TSTO, 1/2 oz) was placed to form a laminate. Thereafter, this was maintained at an actual pressure of 40 Kg/m ² and a temperature of 200°C. After 60 minutes, the laminate was cooled to room temperature while applying pressure, and then heated in nitrogen at 250℃ for 2 hours.
After curing for several hours, a double-sided copper foil-clad laminate was obtained. The characteristic values of the obtained laminate are shown in the lower column of Table 2. In addition, in the table, samples for measuring the coefficient of thermal expansion were created as follows. First, the copper foil on both sides of the laminate obtained in the above process was removed by etching. Next, this product was sufficiently washed with water and then dried at 70°C for 5 hours to obtain a laminate with a resin content of 42.5 to 43%. This is x x y = 20 x 5 (mm), x x y = 5 x 20 (mm),
Cut into pieces x x y = 5 x 5 (mm), heat at 200℃ for 20 minutes in a nitrogen atmosphere to completely remove residual strain, and then use them for measurement without absorbing moisture in the air. did. Note that the reason why the resin content is kept within a narrow range of 42.5 to 43% is that in such laminate samples, the measured values vary significantly depending on the difference in resin content. In addition, when measuring the coefficient of thermal expansion, the reason why the measurement was performed without absorbing moisture in the air was because plate-shaped samples are easily affected by moisture, and in some cases, moisture absorption may occur. Therefore, there is a possibility that the measured value may be lower by several percent to several tens of percent.

【table】

[Table] Examples 11 and 12, Comparative Examples 6 and 7 Powdered unsaturated bisimide and diamine were mixed with carbon black and carnauba wax in the proportions shown in Table 3, and then Fused silica treated with the amount of silane coupling agent indicated in Table 1 was added and mixed. Heat this at 130-150℃
A black sheet was created by melting and kneading with heated rolls, which were then pulverized to obtain a molding material.

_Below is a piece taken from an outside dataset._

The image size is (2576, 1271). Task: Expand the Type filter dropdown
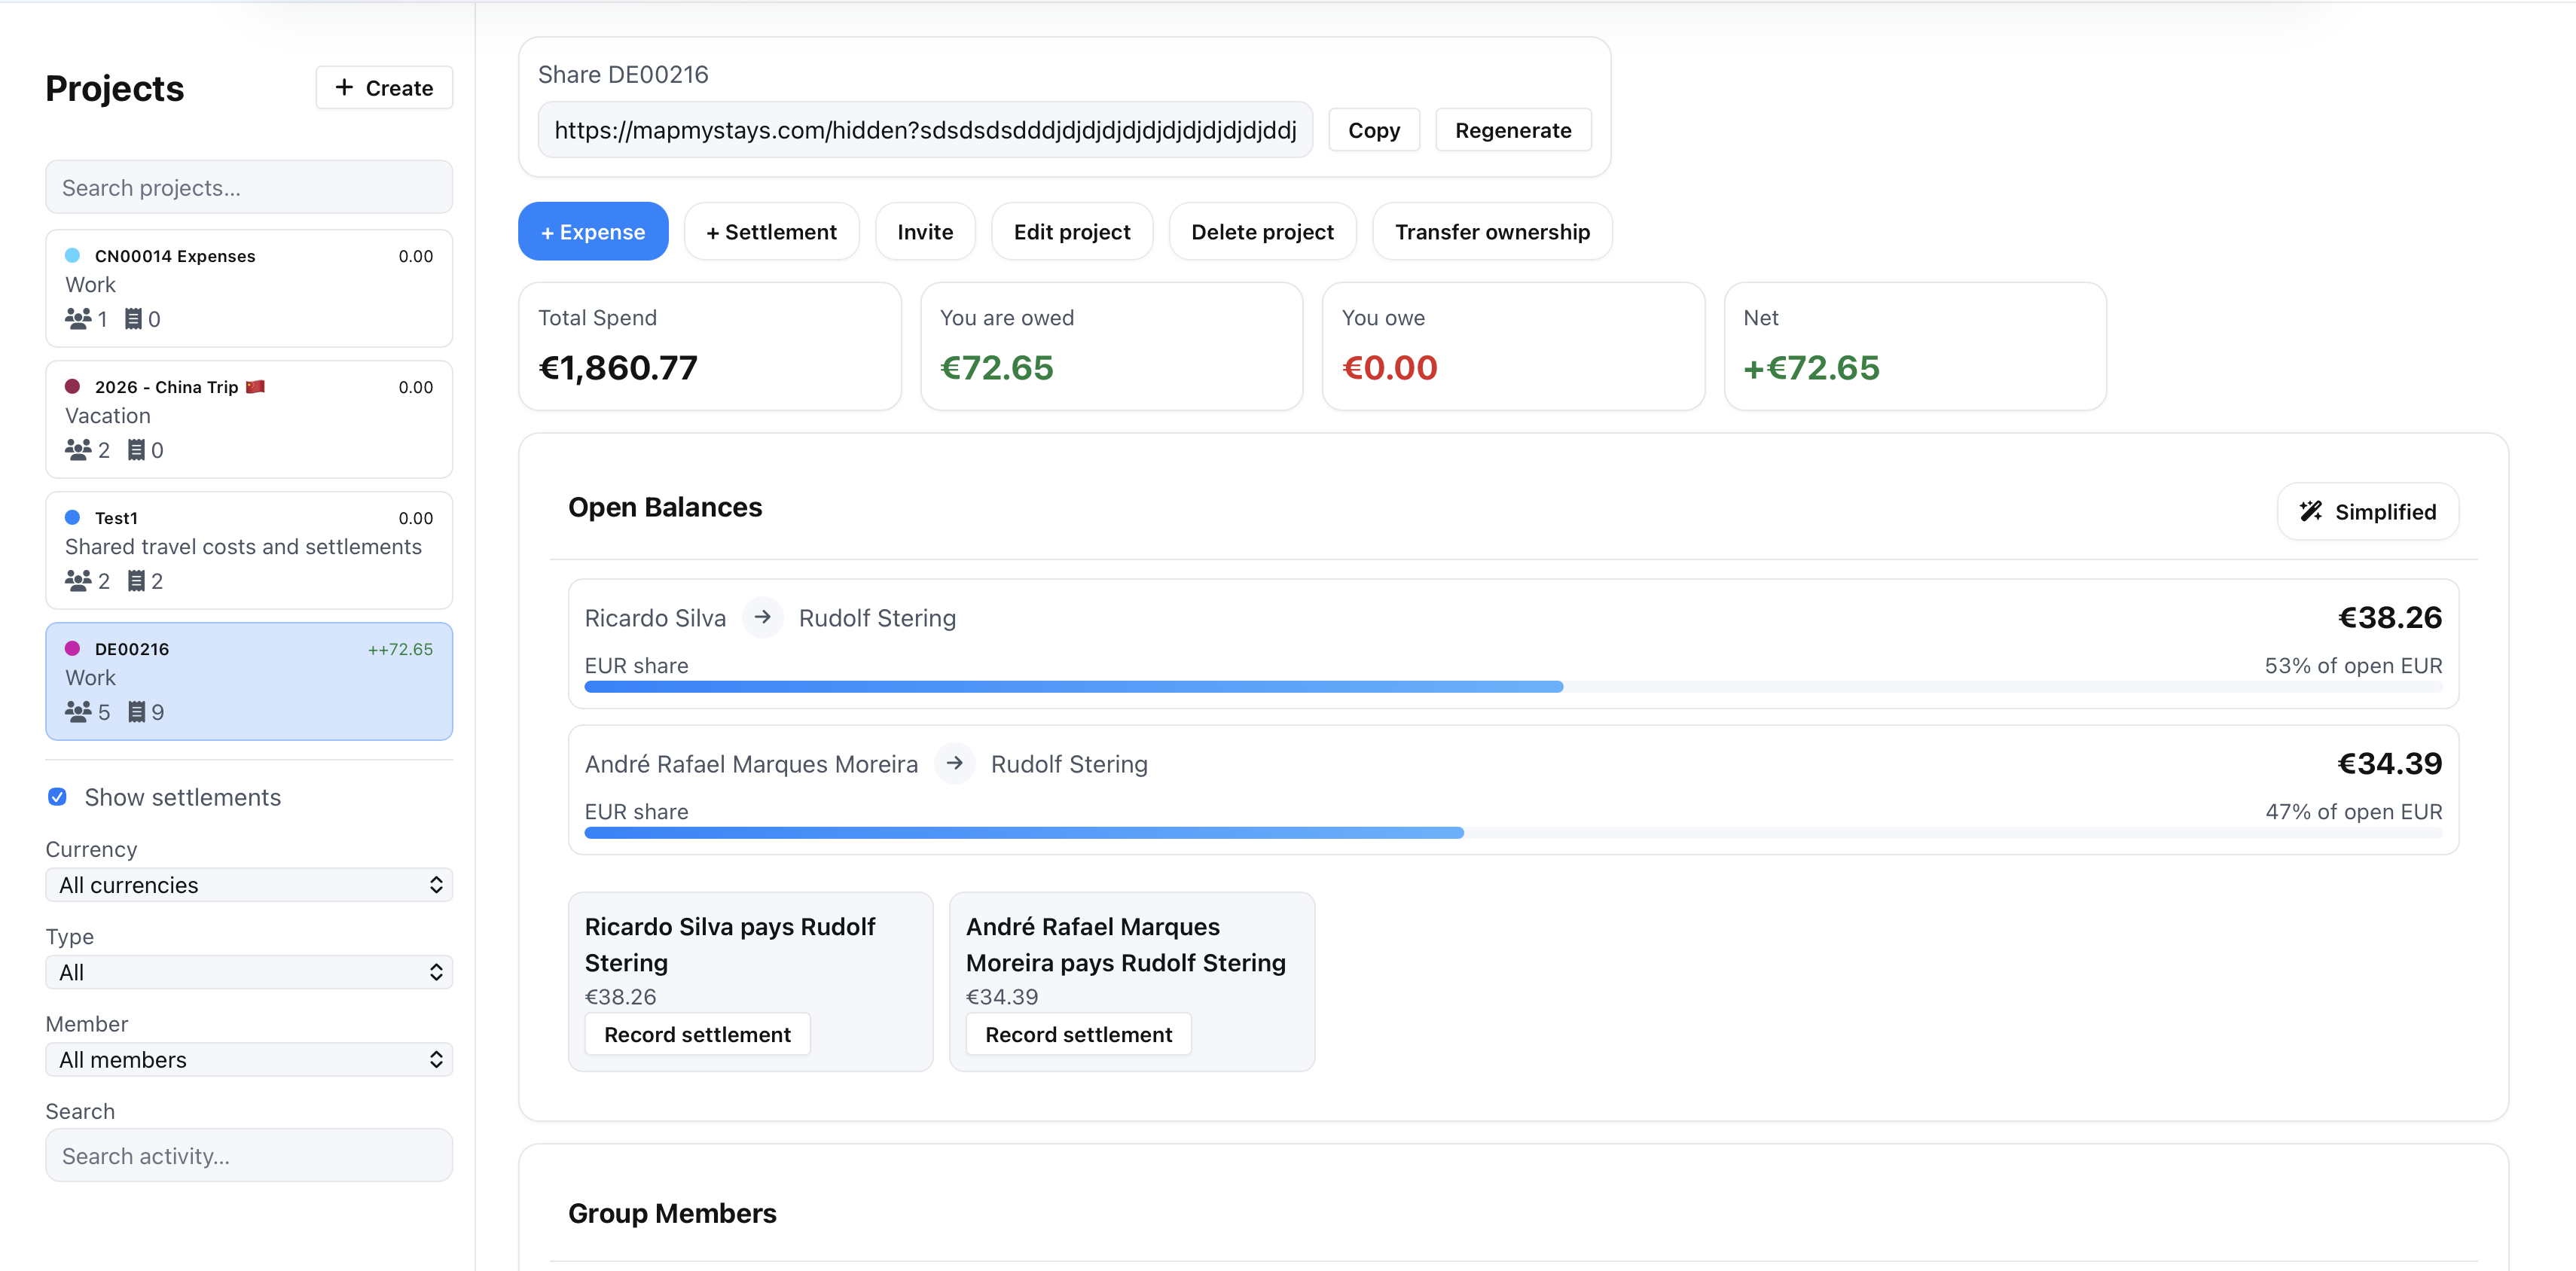click(x=249, y=971)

The obtained molding material was placed in a direct pressure mold heated and maintained at 180 to 200°C, and molded for 20 minutes under a pressure of 150 kg/cm ² to obtain a uniform molded product. This product was heated at 250° C. for 2 hours in a nitrogen atmosphere to obtain a final molded product. The characteristic values of the obtained molded product are shown in the lower column of Table 3.

〔Effect of the invention〕

Since the addition type imide resin composition of the present invention is as described above, it is possible to realize the low coefficient of thermal expansion required in the cutting-edge field.

Claims (1)

[Claims] 1. An unsaturated bisimide in which two moieties containing at least an unsaturated imide ring are bonded to one benzene nucleus in a meta-position to each other, and the following general formulas () and (). [However, if the hydrogen of the naphthalene nucleus in the structural unit represented by the above formula is substituted with at least one selected from the group consisting of an inert alkyl group, a perfluoroalkyl group, a halogen, and a functional group that does not participate in the resin formation reaction. may have been done. ] An addition-type imide resin composition containing at least one of the diamines represented by the following as a resin component.